You might suspect an overzealous critical faculty, that surely I have more worthwhile ideas than make it past my trashcan. You might be right (that pesky editor). But, in a world full of solid thinkers, solid writers, I’m loathe to add something mediocre to the mix. You don't need to be particularly interested in information trends to note the terrible volume that needs to be digested in order to stay current in our varied roles. There’s too much coming from “official” sources for to keep track; honestly, I’m overwhelmed by the idea of keeping up with blogs as well. I resist: I don’t have time. Not to weed through all that each person that can hit send might have to say about It, whatever it is.
Now, in this argument with myself (and with my colleagues, no mean writers themselves), I go right to the myriad articles and news stories that have shown up recently on how blogging challenges conventional notions of journalism, the control of repressive, censoring governments and how corporate blogs provide insight into a corporation’s culture (This article, published by Intercom, is available to members only. E-mail me if you’re interested and I will obtain permission to give you a copy.). I’m sure the topic has arisen elsewhere and I’ve missed it.

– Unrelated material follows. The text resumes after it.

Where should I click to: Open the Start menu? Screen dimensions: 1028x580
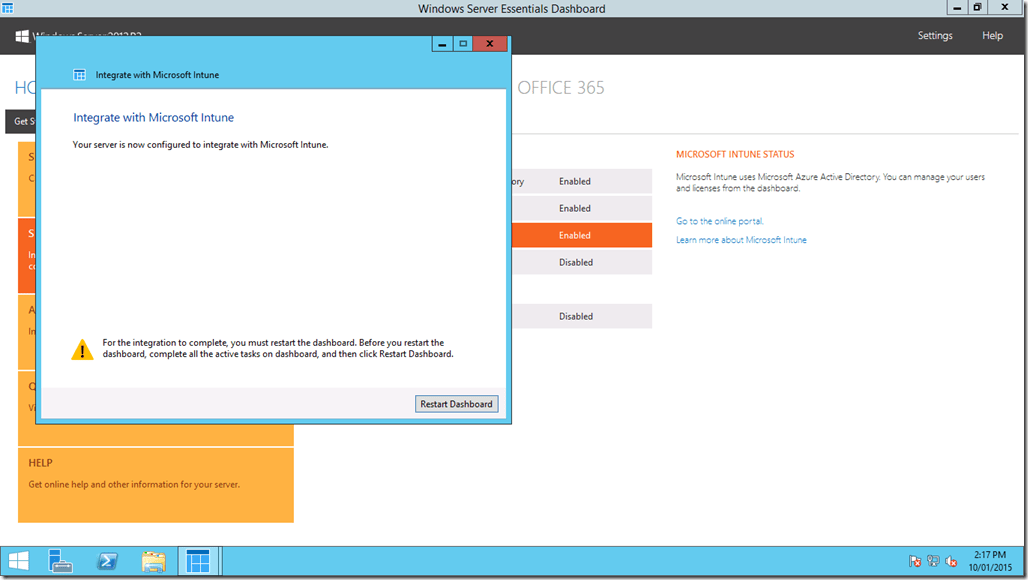point(18,561)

And those are all good things. I especially like the idea of a less closed commercial publishing world, particularly right now when I’ve got to truck back into Denver to return a copy of a book I found unreadable despite the hype. I’m frustrated and suspicious when badly written books that happen to be written by fashionable critics get a lot of good press. I wonder if the critical community – yes, those same that I rely on to do some information filtering for me – are pandering, afraid getting the treatment Jonathon Franzen recently got. Maybe blogging, like self-publishing, provides a way for ambitious thinkers with interesting ideas to make it past Them and become available to Us.
But I’m not sure. This is only draft three, I’ll let you know where I get with these thoughts in a year. Or two. In the meantime, I’ve learned to use this technology. Check that off my list. Whew.